Opdracht: Werk het fragment over de uitspraak van de Hoge Raad bij door het deel dat begint bij "Het Hof heeft" en eindigt bij "een verweerschrift ingediend." opnieuw te geven. Vervang daarin "verweerschrift" door "schriftelijk verweer".

Fragment:

Home

Hoge Raad, 23-11-2001, AD6051, 36309

Hoge Raad, 23-11-2001, AD6051, 36309

Gegevens

Instantie
Hoge Raad
Datum uitspraak
23 november 2001
Datum publicatie
23 november 2001
ECLI
ECLI:NL:HR:2001:AD6051
Zaaknummer
36309

Inhoudsindicatie

-

Uitspraak

Nr. 36.309

23 november 2001

FA

gewezen op het beroep in cassatie van X te Z tegen de uitspraak van het Gerechtshof te Amsterdam van 29 mei 2000, nr. 99/01879, betreffende na te melden naheffingsaanslag in de parkeerbelasting en de daarbij gegeven beschikking kosten wielklem.

1. Naheffingsaanslag, beschikking, bezwaar en geding voor het Hof

Aan belanghebbende is ter zake van het parkeren op 11 maart 1999 in de a-straat nabij huisnummer 02 te Amsterdam een naheffingsaanslag in de parkeerbelasting van de gemeente Amsterdam opgelegd ten bedrage van ƒ 61,50, bestaande uit ƒ 3 aan enkelvoudige belasting en ƒ 58,50 aan kosten ter zake van het opleggen van die aanslag. Tevens is bij beschikking van belanghebbende een bedrag van ƒ 65 gevorderd ter zake van de kosten van het aanbrengen en verwijderen van een wielklem. De aanslag en de beschikking zijn, na daartegen gemaakt bezwaar, bij uitspraak van de directeur a.i. van de dienst Stadstoezicht van de gemeente Amsterdam gehandhaafd.

Belanghebbende is tegen die uitspraak in beroep gekomen bij het Hof.

Het Hof heeft die uitspraak bevestigd. De uitspraak van het Hof is aan dit arrest gehecht.

2. Geding in cassatie

Belanghebbende heeft tegen 's Hofs uitspraak beroep in cassatie ingesteld. Het beroepschrift in cassatie is aan dit arrest gehecht en maakt daarvan deel uit.

Het college van burgemeester en wethouders van de gemeente Amsterdam (hierna: B en W) heeft een verweerschrift ingediend.

Belanghebbende heeft een conclusie van repliek ingediend.

B en W hebben een conclusie van dupliek ingediend.

Items uit een dataset:

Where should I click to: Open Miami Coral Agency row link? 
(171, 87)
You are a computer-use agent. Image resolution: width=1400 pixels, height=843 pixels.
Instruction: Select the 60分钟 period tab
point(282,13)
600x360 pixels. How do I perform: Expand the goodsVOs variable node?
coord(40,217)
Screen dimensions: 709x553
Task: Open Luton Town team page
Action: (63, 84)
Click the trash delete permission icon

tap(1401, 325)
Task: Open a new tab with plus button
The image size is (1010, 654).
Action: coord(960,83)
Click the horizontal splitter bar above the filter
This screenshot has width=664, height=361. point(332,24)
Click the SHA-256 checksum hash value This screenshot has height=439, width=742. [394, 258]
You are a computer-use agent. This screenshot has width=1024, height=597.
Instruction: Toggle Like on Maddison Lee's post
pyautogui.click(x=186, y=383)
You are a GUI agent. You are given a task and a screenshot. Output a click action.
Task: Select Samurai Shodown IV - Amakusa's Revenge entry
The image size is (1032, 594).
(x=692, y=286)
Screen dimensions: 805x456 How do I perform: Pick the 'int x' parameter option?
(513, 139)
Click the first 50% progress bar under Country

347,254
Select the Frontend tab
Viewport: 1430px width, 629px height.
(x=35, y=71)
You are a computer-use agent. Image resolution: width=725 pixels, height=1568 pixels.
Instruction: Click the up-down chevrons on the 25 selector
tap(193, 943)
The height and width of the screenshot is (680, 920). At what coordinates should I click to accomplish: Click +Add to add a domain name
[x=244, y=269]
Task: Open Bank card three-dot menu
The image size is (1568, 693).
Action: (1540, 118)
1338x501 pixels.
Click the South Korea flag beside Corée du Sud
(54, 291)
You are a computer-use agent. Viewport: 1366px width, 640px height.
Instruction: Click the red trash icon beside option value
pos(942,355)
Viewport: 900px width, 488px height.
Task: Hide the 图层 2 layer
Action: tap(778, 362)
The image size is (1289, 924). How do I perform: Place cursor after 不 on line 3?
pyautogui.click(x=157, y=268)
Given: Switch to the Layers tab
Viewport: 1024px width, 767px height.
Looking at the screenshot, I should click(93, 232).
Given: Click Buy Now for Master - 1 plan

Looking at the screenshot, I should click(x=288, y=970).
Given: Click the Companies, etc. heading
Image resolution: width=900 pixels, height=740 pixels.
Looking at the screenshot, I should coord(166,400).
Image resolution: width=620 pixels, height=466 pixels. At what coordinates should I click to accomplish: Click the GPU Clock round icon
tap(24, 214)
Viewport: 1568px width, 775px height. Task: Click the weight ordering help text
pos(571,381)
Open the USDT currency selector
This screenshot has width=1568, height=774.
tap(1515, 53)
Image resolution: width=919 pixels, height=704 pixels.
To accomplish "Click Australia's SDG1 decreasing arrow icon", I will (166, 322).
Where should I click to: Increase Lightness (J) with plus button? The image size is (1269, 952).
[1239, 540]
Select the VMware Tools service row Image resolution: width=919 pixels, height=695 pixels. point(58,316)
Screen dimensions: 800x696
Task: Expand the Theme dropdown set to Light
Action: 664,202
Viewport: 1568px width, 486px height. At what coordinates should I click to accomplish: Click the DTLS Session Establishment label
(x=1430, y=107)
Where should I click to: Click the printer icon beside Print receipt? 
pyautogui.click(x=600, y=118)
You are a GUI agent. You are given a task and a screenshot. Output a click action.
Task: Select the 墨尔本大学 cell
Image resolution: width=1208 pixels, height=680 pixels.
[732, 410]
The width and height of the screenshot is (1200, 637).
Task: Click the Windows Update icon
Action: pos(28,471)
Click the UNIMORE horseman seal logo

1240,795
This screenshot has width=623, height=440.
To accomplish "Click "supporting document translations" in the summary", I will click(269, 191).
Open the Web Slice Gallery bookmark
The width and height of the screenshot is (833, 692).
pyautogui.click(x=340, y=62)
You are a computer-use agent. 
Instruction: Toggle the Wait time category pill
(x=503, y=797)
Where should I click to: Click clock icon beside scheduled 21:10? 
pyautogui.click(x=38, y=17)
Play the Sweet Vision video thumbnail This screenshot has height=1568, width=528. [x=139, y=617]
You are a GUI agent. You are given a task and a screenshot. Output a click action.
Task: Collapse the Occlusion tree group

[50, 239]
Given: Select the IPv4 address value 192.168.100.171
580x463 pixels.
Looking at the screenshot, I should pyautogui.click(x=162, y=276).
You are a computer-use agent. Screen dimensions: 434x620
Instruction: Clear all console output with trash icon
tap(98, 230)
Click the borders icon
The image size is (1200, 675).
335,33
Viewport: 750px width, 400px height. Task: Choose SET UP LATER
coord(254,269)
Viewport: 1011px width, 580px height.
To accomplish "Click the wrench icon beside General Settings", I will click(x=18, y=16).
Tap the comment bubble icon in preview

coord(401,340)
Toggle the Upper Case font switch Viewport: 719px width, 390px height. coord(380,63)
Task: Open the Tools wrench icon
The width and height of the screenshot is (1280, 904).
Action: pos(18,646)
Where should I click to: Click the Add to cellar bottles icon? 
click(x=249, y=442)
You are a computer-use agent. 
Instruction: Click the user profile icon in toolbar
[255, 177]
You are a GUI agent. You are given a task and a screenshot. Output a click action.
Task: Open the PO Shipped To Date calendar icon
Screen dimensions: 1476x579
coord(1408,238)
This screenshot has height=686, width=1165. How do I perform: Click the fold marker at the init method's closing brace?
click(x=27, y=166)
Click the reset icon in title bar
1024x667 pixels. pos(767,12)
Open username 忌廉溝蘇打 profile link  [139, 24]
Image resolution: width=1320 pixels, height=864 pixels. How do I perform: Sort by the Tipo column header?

Uitkomst opdracht:
Het Hof heeft die uitspraak bevestigd. De uitspraak van het Hof is aan dit arrest gehecht.

2. Geding in cassatie

Belanghebbende heeft tegen 's Hofs uitspraak beroep in cassatie ingesteld. Het beroepschrift in cassatie is aan dit arrest gehecht en maakt daarvan deel uit.

Het college van burgemeester en wethouders van de gemeente Amsterdam (hierna: B en W) heeft een schriftelijk verweer ingediend.